What the exercise asks: Please print exactly the lines from the one containing "Where should I click to: Expand" through the last line of the records, and only those. Leave out any pictures.

* * * *

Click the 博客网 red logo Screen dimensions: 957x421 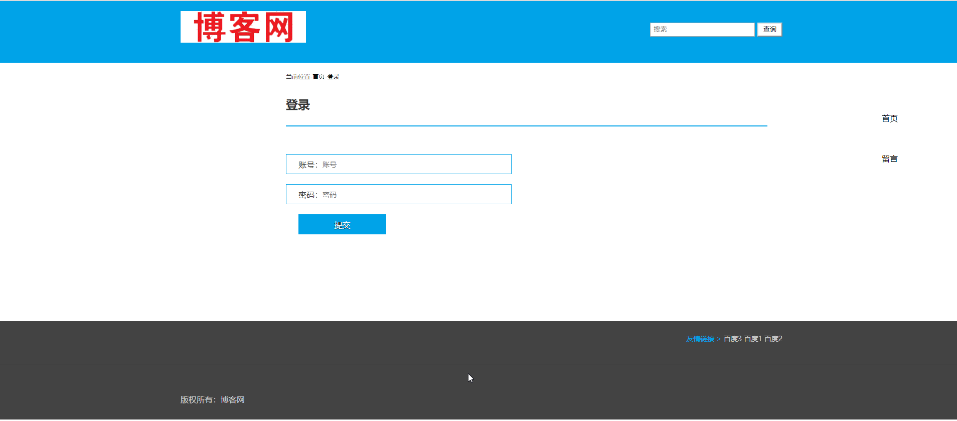pyautogui.click(x=243, y=27)
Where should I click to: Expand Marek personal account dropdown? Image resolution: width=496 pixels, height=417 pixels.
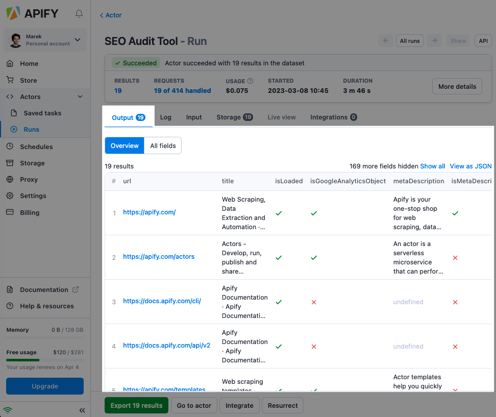point(78,40)
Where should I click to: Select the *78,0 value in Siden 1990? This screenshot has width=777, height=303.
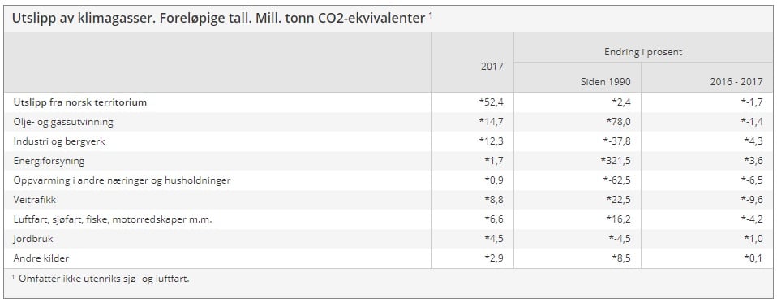click(x=618, y=122)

* * * *

Written response:
Where should I click to: Expand Marek personal account dropdown? Image resolution: width=496 pixels, height=417 pixels.
point(78,40)
Where should I click to: Select the *78,0 value in Siden 1990? This screenshot has width=777, height=303.
click(x=618, y=122)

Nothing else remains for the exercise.